Juergen Jung is an Associate Professor of Economics at Towson University in Towson, MD. His research focuses on applied macroeconomics, health economics and computational economics. His articles have been published in leading journals such as the European Economic Review, the Review of Economic Dynamics, the Journal of Economic Dynamics and Control, and Macroeconomic Dynamics. He presented the paper Health Risk, Insurance and Optimal Progressive Income Taxation.

Health Risk, Insurance and Optimal Progressive Income Taxation

Abstract: We study the optimal progressivity of personal income taxes in an environment where individuals are exposed to idiosyncratic shocks to health and labor productivity over the lifecycle. Our analysis is based on a large-scale overlapping generations general equilibrium model that is calibrated to the US economy. Our results indicate that the presence of health risk and health insurance has a strong effect on the amount of redistribution and social insurance provided by progressive income taxes.
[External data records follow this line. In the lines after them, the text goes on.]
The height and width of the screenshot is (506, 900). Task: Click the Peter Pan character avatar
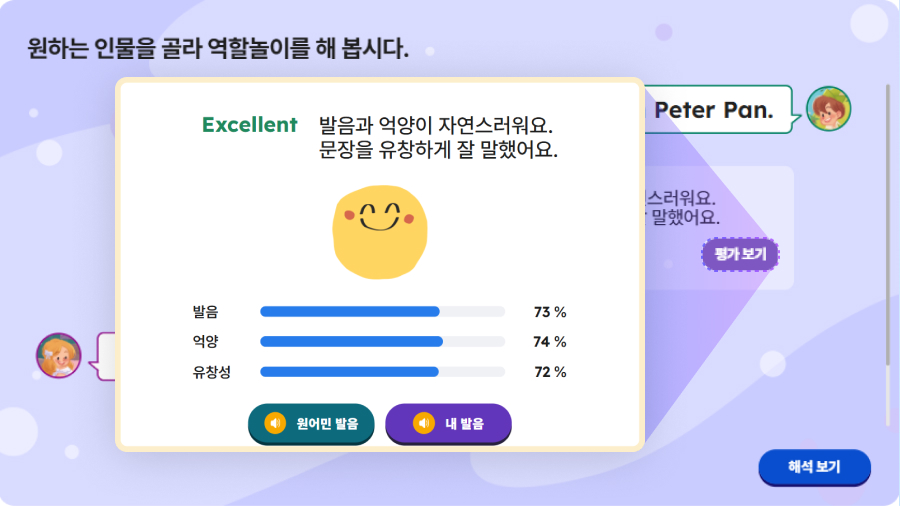(x=828, y=108)
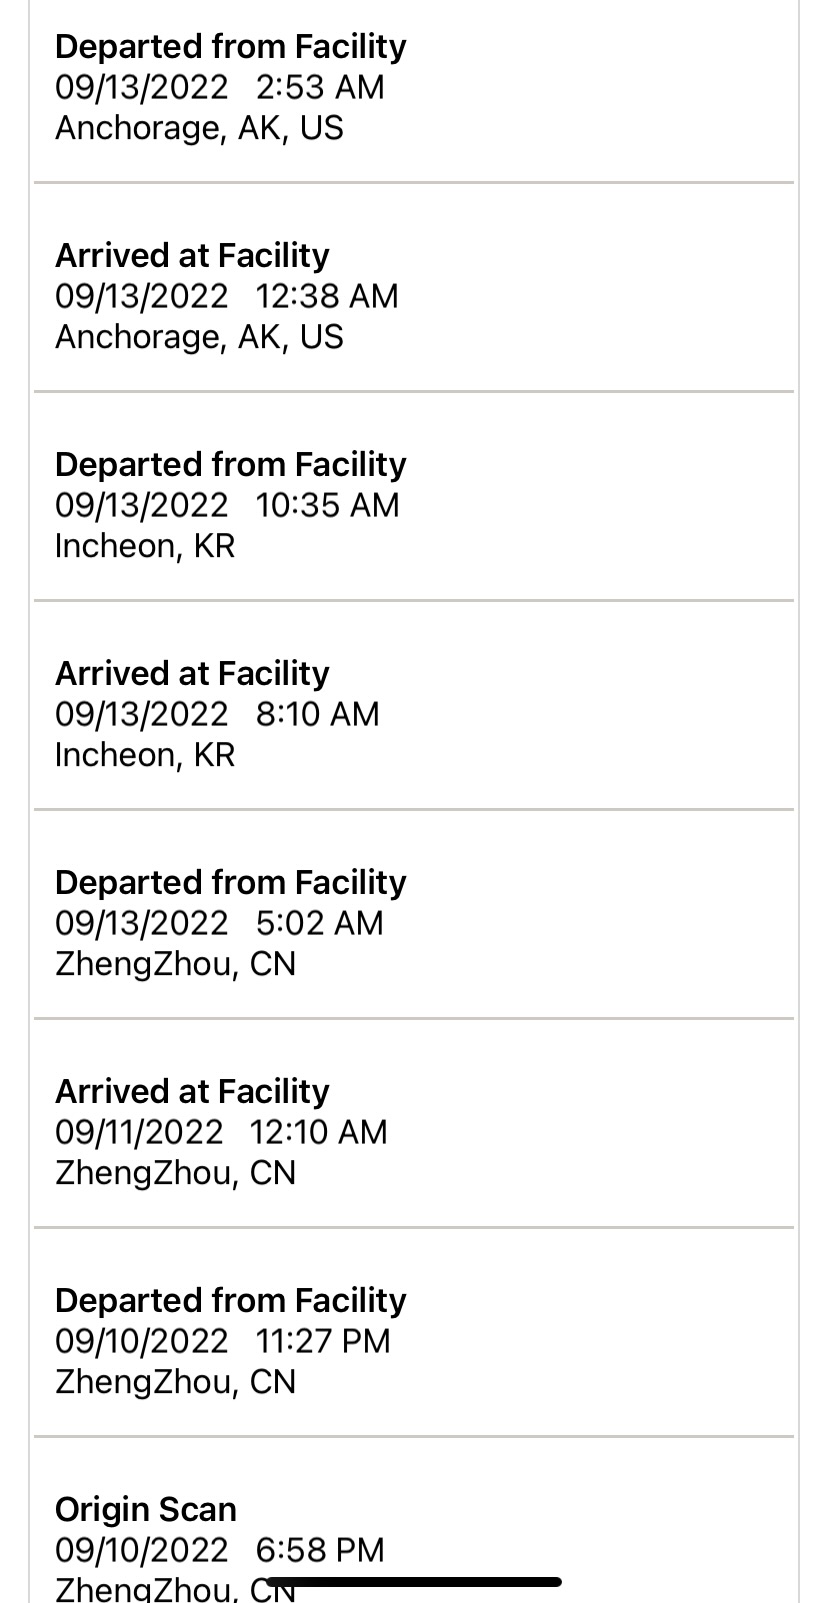Image resolution: width=828 pixels, height=1603 pixels.
Task: Select the 09/13/2022 2:53 AM timestamp
Action: point(220,88)
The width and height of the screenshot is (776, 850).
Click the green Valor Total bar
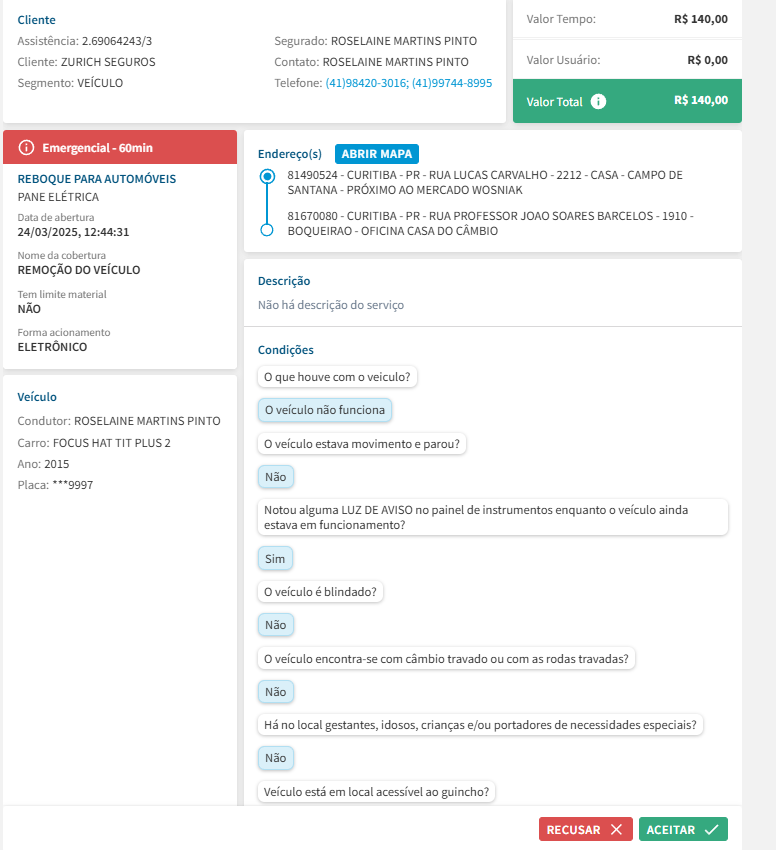pyautogui.click(x=627, y=101)
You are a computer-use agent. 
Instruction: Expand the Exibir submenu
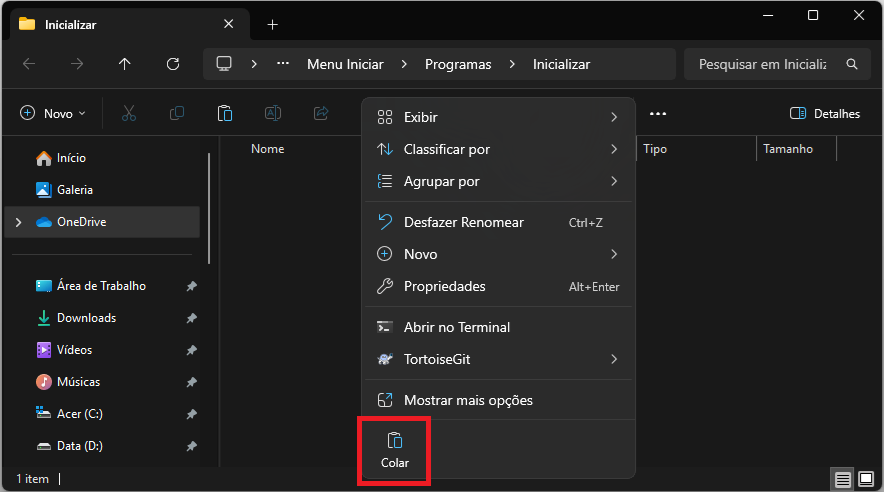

In an environment with a non-universal health insurance system, such as the US system, the optimal income tax system is highly progressive in order to provide a sufficient level of redistribution to unhealthy low income individuals. The total welfare gain from optimizing the progressivity level is 5:6 percent in compensating lifetime consumption. More inclusive health insurance systems, such as Medicare for all, lead to large decreases in the optimal level of tax progressivity. When health expenditure risk is eliminated, the optimal income tax code becomes more similar to the findings of previous studies that used models without health risk. Our findings highlight the quantitative importance of accounting for the interdependence of health insurance and income taxes when designing optimal income tax policies.